Bringing Effective Treatments to the Medi-Cal Community

The CADCs were advocates in addressing an inequity of care for lower income Californians, on Medi-Cal, who were older, more poorly educated, and of minority background.

In 2001, Medi-Cal policy controlled the use of a class of anti-dementia drugs through a treatment authorization request (TAR) process. These drugs are known as acetylcholinesterase inhibitors (AchEI). The TAR restricted access to the drugs to persons with a diagnosis of Alzheimer’s disease who had a Mini-Mental State Examination (MMSE) score between 10 and 26.

Although the MMSE was a widely accepted screening instrument for cognitive problems in the elderly, it was not known to be an accurate predictor of who may benefit from an AchEI. Performance on the MMSE could be biased by age, education, and cultural/linguistic factors causing an over- or under-estimation of the person’s degree of dementia. Use of this measure as the criterion for prescribing AchEIs selectively reduces access to these medications by persons who are older, more poorly educated, and of minority background.

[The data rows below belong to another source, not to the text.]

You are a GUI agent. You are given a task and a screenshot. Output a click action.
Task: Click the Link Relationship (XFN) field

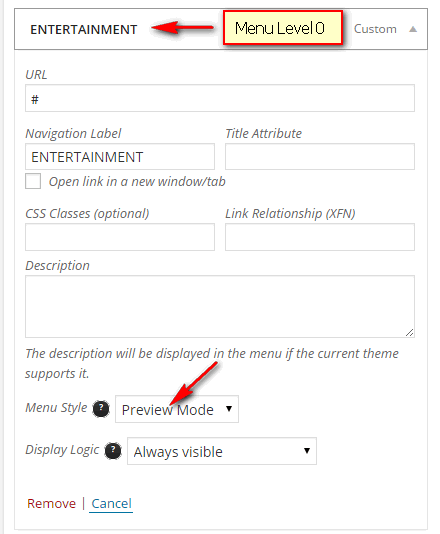tap(320, 237)
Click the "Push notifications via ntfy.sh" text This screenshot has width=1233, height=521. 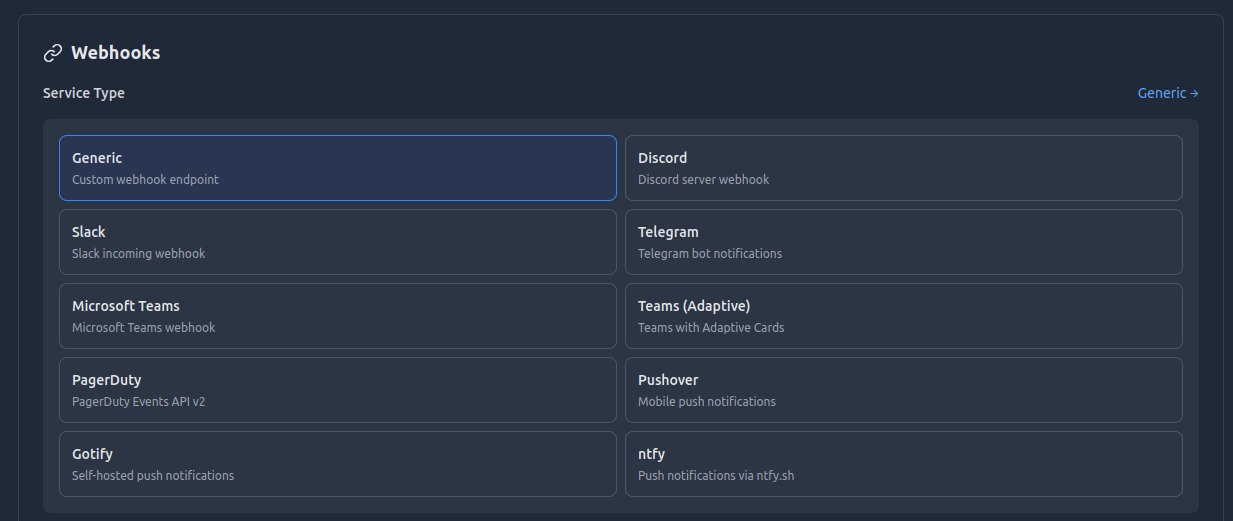tap(716, 476)
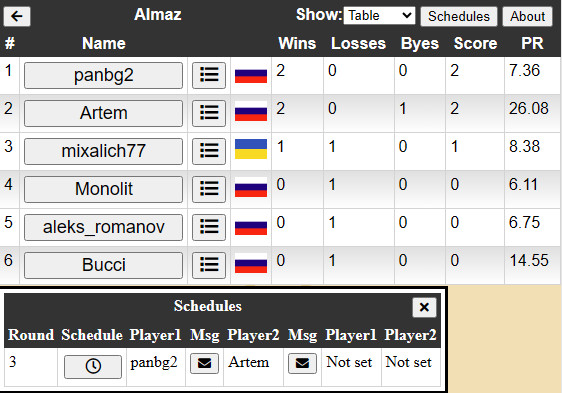Open the list icon next to panbg2
562x393 pixels.
click(209, 75)
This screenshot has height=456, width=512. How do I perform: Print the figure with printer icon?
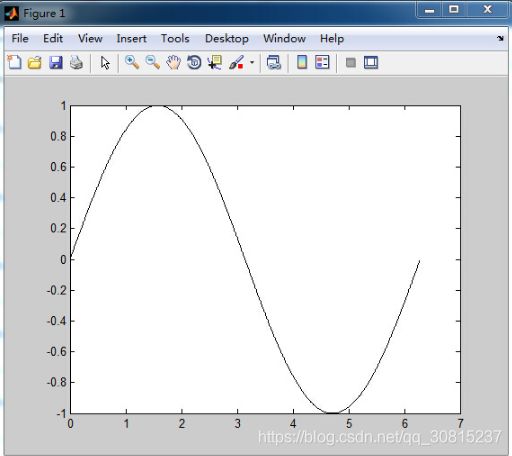coord(76,62)
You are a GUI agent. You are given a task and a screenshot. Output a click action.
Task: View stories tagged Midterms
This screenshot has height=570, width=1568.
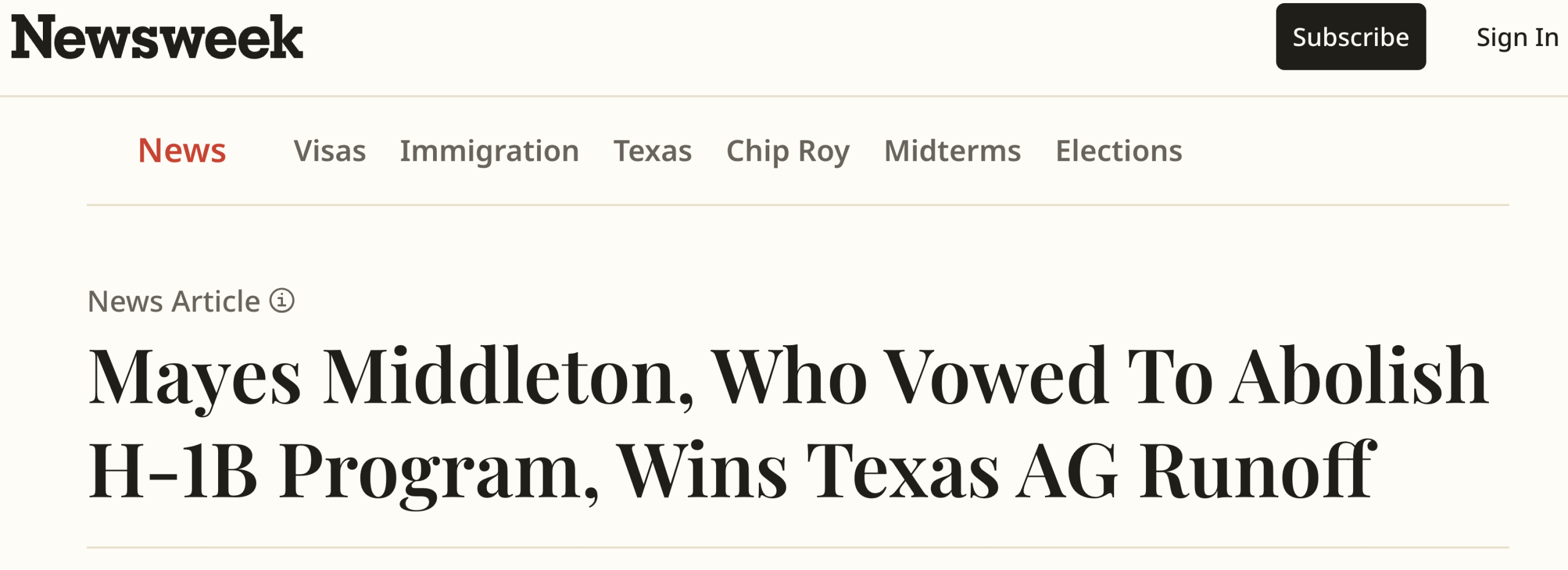coord(952,151)
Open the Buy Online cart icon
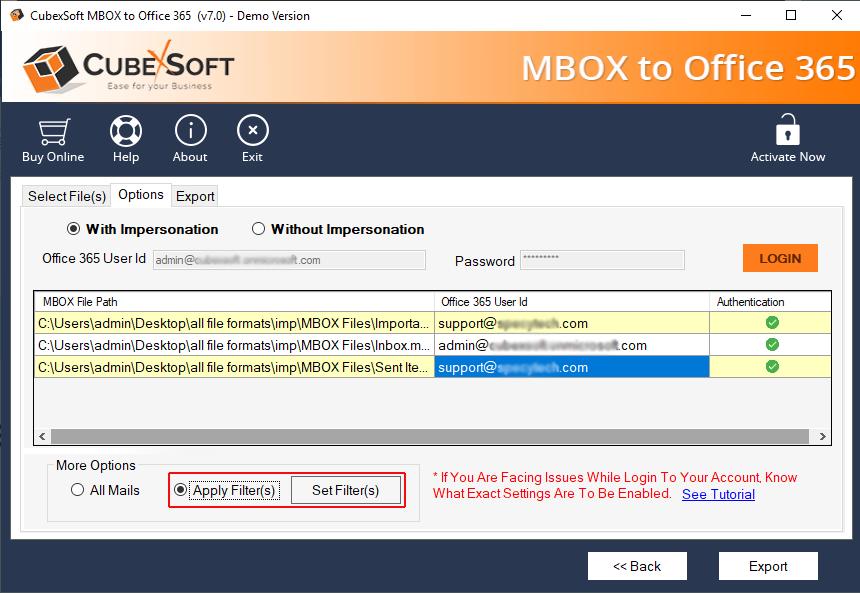The height and width of the screenshot is (593, 860). [x=53, y=132]
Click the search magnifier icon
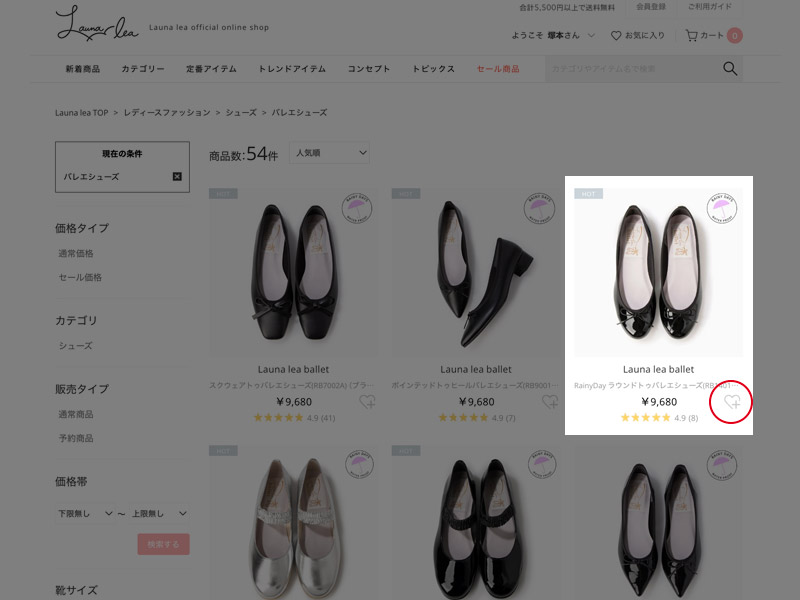The image size is (800, 600). [729, 69]
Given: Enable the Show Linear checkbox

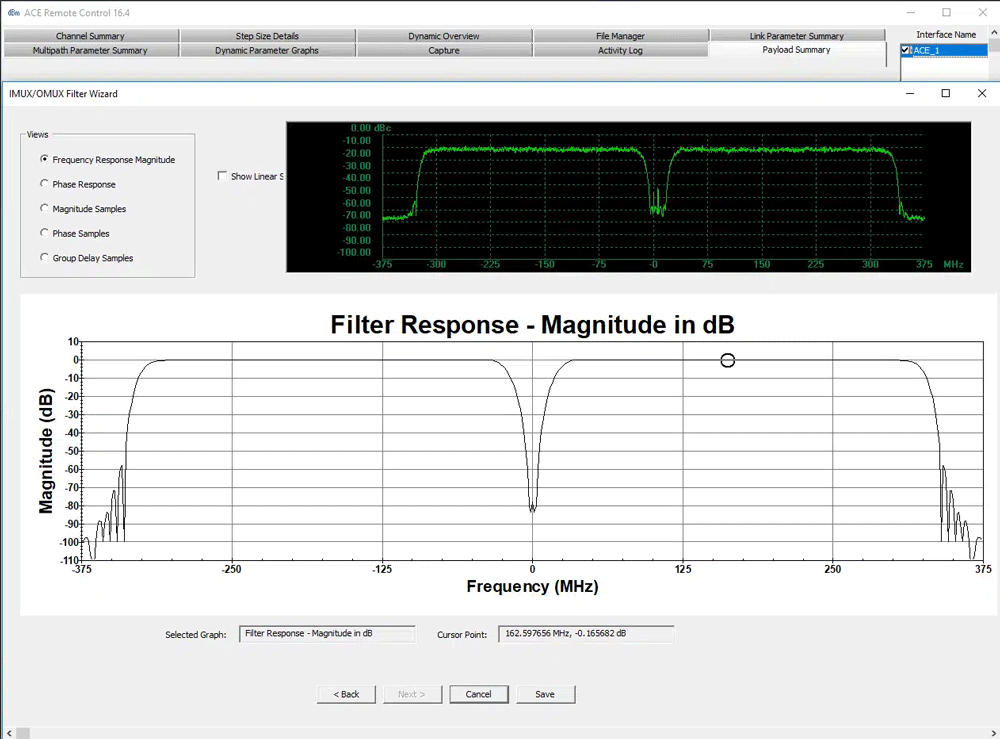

The CADCs, providing the necessary expertise and knowledge, worked closely with Medi-Cal to revise the TAR criteria, allowing thousands of people access to these helpful anti-dementia medications.

Research has clearly shown that the AchEIs can slow the progression of dementia for up to two years and that stabilization of the disease process could delay institutionalization, improve quality of life, reduce caregiver burden, and result in health care cost savings.